What you need to do:
Line by line, please look for the word "agent" in the following records, then copy each line you find it in.

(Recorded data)
------------------------------------------------------------------------

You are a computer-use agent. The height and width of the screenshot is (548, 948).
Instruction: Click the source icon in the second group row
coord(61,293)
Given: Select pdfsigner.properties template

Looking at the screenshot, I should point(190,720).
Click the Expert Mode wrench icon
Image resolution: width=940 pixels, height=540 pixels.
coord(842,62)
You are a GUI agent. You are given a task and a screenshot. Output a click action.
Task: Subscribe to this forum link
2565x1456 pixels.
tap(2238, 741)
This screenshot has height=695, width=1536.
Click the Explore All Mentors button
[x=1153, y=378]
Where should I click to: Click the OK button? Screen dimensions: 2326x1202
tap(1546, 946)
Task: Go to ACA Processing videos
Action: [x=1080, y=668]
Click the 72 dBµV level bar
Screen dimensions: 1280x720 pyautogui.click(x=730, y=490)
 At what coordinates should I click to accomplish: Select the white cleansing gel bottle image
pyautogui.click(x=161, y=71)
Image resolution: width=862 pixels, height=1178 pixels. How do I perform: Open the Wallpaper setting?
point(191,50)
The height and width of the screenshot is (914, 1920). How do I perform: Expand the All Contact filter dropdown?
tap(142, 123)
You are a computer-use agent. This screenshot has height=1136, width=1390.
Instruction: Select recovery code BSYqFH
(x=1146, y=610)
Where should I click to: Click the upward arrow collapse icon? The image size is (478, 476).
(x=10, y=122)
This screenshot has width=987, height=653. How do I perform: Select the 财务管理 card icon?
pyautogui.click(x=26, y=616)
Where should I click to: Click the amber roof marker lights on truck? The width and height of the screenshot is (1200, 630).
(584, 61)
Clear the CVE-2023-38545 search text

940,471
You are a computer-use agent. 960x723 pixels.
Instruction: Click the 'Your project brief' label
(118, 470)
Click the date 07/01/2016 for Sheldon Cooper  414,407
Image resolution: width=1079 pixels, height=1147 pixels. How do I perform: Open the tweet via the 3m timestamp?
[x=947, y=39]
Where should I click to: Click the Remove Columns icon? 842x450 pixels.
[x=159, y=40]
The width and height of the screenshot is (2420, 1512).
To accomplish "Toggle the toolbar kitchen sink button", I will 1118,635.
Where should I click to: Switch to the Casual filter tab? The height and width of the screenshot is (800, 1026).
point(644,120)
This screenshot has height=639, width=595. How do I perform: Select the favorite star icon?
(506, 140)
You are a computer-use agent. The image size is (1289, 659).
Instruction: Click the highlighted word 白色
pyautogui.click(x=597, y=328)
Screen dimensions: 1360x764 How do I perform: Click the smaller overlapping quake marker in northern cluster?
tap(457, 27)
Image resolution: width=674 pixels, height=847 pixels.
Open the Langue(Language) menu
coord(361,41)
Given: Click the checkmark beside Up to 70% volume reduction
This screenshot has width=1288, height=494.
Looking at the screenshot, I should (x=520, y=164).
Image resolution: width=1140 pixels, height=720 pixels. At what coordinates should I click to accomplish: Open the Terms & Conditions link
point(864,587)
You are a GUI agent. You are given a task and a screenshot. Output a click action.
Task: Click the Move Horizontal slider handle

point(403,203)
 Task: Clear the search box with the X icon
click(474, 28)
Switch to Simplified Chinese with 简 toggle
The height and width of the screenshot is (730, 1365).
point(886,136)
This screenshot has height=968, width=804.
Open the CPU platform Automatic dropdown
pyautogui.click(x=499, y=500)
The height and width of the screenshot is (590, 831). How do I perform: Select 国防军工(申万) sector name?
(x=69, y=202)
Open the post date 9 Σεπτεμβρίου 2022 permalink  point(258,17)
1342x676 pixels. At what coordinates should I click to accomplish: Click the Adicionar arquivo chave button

------------------------------------------------------------------------

Solution:
You are a computer-use agent. The height and width of the screenshot is (548, 948).
You are a GUI agent. You are given a task and a screenshot. Output a click action.
You are a computer-use agent. This screenshot has height=1136, width=1390.
You are a computer-use agent. 960x723 pixels.
You are a computer-use agent. The image size is (1289, 659).
You are a GUI agent. You are given a task and a screenshot. Output a click action.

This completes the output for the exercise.